Where you are not certain of your answer to a question, you should approach the section controller or the chief arbiter on the matter.
Officials should never become involved in a query relating to their own child.
It is my good intention to provide each room with board numbers and pens.
Before each round begins:
Make sure that:
(a) each board is correctly set up. That’s Queen on a square of her own colour, knights on the outside of Bishops, and a light square h1 on White’s right, light square a8 on Black’s right.
(b) each table has a result slip. There should be a box of them in the room. Different colours for each round are helpful.
(c) all the clocks are set at the appropriate time. That’s 20m+5s in most sections, 15m+5s in the U8/9. The clock should remember the right setting.
DGT Clocks can be re-set by turning off-then-on, selecting time control No.18 (walk up or down with [+] and [-] then [tick]), and then clicking the middle button.
Players may want a pen, a scoresheet and/or a Queen, so just check where to find those. You too might need a pen.
- Modern sets come with a spare Queen so there should be some floating about in the room/venue.
- Dave has a box of pens, and a box of scoresheets.
At the start of the round:
Check from the pairing board that the players sit at the correct board, with the correct colour.
During the round:
Only step in if requested by one of the players.
We play all the rules of chess: touch-move, touch-take, castling King first, and en passant.
The result agreed by the players is the result; the one recorded on the results slip becomes the result.
Do not show how a player may get out of check, even if asked.
Do not answer the question “Is this checkmate?”
Checkmate ends the game, even if your time runs out before you can press the clock.
Stalemate ends the game and a player thinking the game lost may be advised that it is a draw.
If one player accuses the other of touching a piece without intending to move it, unless you saw the offence, give the benefit of the doubt to the player who denies touching a piece.

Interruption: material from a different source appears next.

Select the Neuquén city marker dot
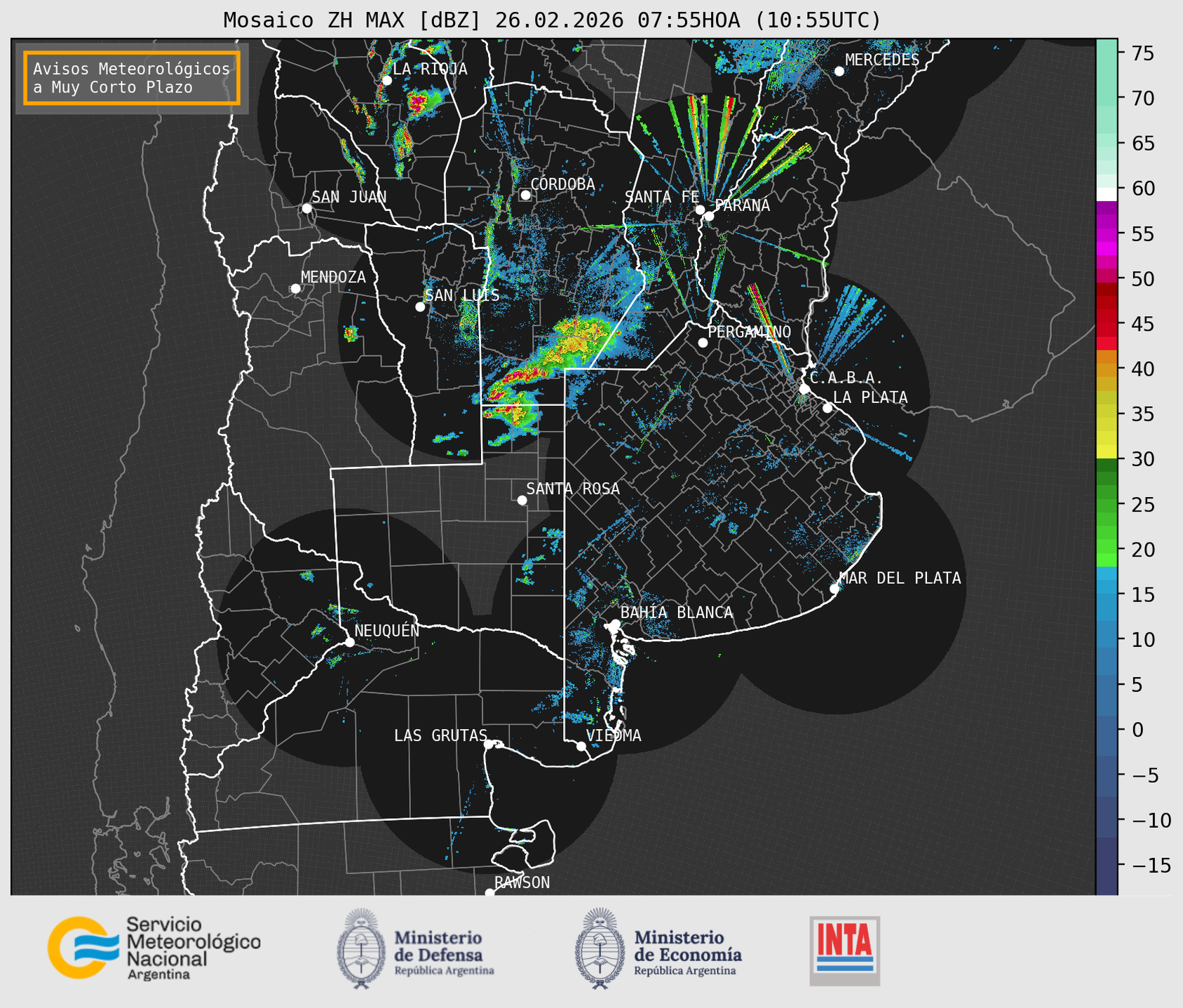pos(350,642)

BUT keep note of the alleged offender in case it happens again.
A player who is short of time (i.e. in the last two minutes) may ask you to verify repetition or the 50-move rule.

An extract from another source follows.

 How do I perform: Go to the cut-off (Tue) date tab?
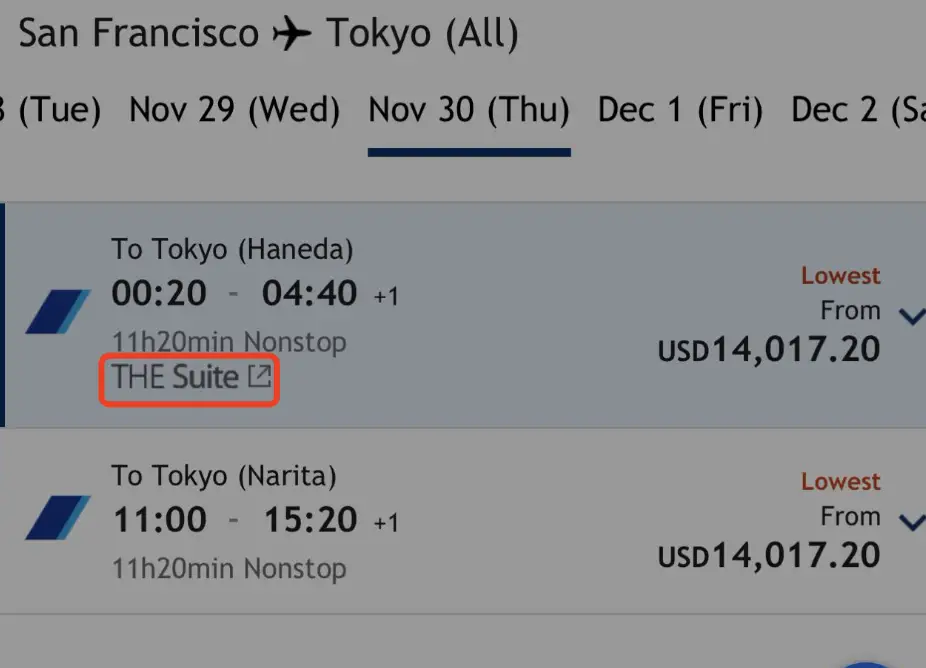[x=51, y=110]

Illegal moves: In FIDE tournament chess, two illegal moves during one game by the same player means that the player forfeits that game. BUT in DJCA we usually allow three, and in the younger sections, especially in the last five minutes, we just treat it as an instance of touch-move. If either player has less than five minutes left on the clock and an illegal move is made, the arbiter may award the opponent two minutes for the first offence, and two minutes for the second offence.
At the end of the game.
Record the result agreed between the players on the results slip provided (or they can) with all boxes complete.
See that the board is set up for the next round.
Reset the clock.
Information on slips gets transferred onto pairing cards (or they go to the arbiter doing the pairings, who will do that), then the hall.
At the end of the day:
Ask older players to ‘volunteer’ to help re-pack all the equipment; everything goes back in the storage box, which you can leave by the door.